⟨

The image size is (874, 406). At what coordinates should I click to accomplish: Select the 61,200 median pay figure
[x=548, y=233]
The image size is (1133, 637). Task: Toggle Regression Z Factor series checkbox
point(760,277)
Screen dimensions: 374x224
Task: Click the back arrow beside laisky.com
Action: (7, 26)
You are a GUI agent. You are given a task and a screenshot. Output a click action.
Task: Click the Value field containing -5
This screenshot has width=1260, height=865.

⟩

* ACTION ITEM *
Show me each line of the listing above with "screenshot" in it.

* ANSWER SECTION *
You are a GUI agent. You are given a task and a screenshot. Output a click action.
This screenshot has width=1260, height=865.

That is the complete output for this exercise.